Saved data entries:

- Opening Delimiter -

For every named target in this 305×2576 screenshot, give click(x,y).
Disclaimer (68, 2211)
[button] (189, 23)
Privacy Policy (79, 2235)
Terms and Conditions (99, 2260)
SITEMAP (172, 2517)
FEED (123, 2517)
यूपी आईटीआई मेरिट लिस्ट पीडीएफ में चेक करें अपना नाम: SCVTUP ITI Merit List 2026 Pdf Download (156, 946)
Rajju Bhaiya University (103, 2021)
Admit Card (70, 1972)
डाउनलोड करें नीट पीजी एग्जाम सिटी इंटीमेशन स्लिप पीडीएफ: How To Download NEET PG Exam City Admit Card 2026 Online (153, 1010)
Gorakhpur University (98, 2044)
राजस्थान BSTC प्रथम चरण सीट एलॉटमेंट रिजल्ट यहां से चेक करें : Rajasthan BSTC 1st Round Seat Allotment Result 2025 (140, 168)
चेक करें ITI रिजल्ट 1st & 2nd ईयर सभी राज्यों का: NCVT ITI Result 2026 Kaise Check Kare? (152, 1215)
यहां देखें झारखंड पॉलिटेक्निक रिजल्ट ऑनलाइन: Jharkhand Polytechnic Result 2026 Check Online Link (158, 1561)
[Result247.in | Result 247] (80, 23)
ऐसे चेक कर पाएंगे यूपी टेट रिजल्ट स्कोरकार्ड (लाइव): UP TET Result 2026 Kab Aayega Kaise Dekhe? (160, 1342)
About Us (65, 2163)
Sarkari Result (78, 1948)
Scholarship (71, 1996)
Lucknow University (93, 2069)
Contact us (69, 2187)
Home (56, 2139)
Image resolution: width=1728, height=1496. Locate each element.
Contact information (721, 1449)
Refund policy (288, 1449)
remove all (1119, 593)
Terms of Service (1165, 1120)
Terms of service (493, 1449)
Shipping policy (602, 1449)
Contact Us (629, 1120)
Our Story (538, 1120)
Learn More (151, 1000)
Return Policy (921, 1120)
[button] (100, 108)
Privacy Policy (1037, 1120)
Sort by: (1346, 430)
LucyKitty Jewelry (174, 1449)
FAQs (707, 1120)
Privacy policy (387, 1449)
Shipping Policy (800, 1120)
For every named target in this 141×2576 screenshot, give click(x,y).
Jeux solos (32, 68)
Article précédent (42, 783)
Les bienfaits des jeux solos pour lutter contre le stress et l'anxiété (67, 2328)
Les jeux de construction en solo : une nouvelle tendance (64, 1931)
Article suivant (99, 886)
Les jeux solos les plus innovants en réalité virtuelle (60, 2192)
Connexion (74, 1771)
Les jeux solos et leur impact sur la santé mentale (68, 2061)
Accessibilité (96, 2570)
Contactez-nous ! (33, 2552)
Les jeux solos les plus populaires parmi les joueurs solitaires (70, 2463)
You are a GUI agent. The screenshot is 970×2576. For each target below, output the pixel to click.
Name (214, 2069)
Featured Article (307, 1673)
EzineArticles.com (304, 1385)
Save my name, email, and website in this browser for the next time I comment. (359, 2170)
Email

- Closing Delimiter -

* Task item
Start with the line above that contains "Privacy policy (387, 1449)" and end with the line that contains "Article suivant (99, 886)". Write out those lines exactly, and only those.

* Answer area
Privacy policy (387, 1449)
Shipping Policy (800, 1120)
For every named target in this 141×2576 screenshot, give click(x,y).
Jeux solos (32, 68)
Article précédent (42, 783)
Les bienfaits des jeux solos pour lutter contre le stress et l'anxiété (67, 2328)
Les jeux de construction en solo : une nouvelle tendance (64, 1931)
Article suivant (99, 886)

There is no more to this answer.